After the long separation the two sisters had much to tell one another. Norah, who had bowed patiently under her misfortunes, had achieved the very object for which Magdalen had schemed in vain. She had obtained, through her marriage with George Bartram, the fortune which her father had intended for her. Among other things which she related to Magdalen was the account of how she had discovered the secret trust simply by chance. By the discovery of this document, Magdalen became entitled to half her late husband's fortune; for, the secret trust having failed, the law had distributed the estate between the deceased's next of kin-half to Magdalen and half to George Bartram. Taking the paper from her sister's hands, Magdalen tore it into pieces.

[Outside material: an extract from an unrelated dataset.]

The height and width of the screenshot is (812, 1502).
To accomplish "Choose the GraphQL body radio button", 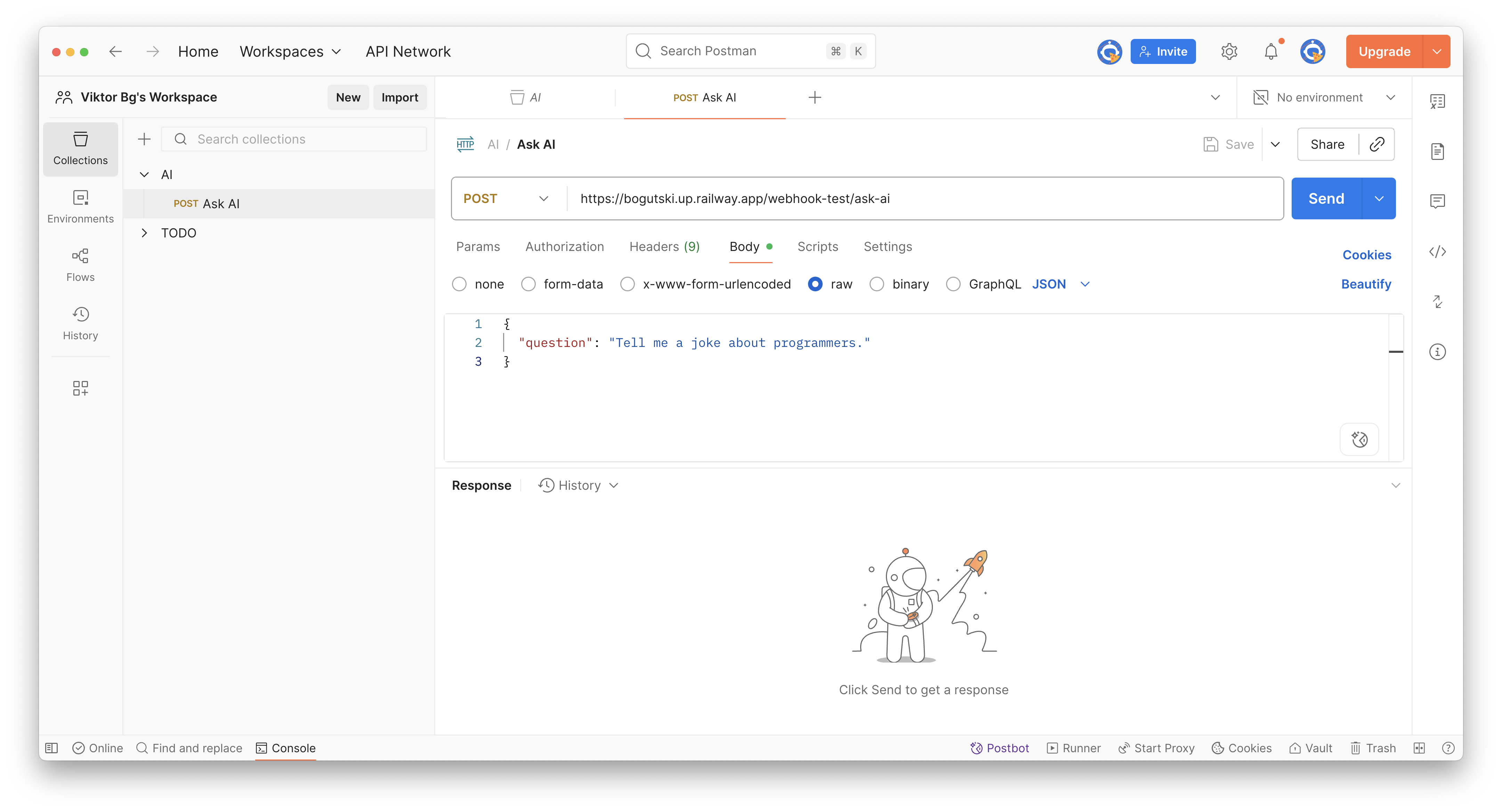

"This paper alone gives me the fortune which I obtained by marrying Noel Vanstone," she said. "I will owe nothing to my past life. I part with it as I part with these torn morsels of paper."

* * * * *

To Captain Kirke, Magdalen wrote the complete story of all she had done. She felt it was due to him that he should know all. She awaited the inevitable result-the inevitable separation from the man she had grown to love. When he had read it he came to her.

Near to tears, she waited to hear her fate.

"Tell me what you think of me! Tell me the truth!" she said.

"With my own lips?" he asked.

"Yes," she answered. "Say what you think of me with your own lips."

She looked up at him for the first time, and then, he stooped and kissed her.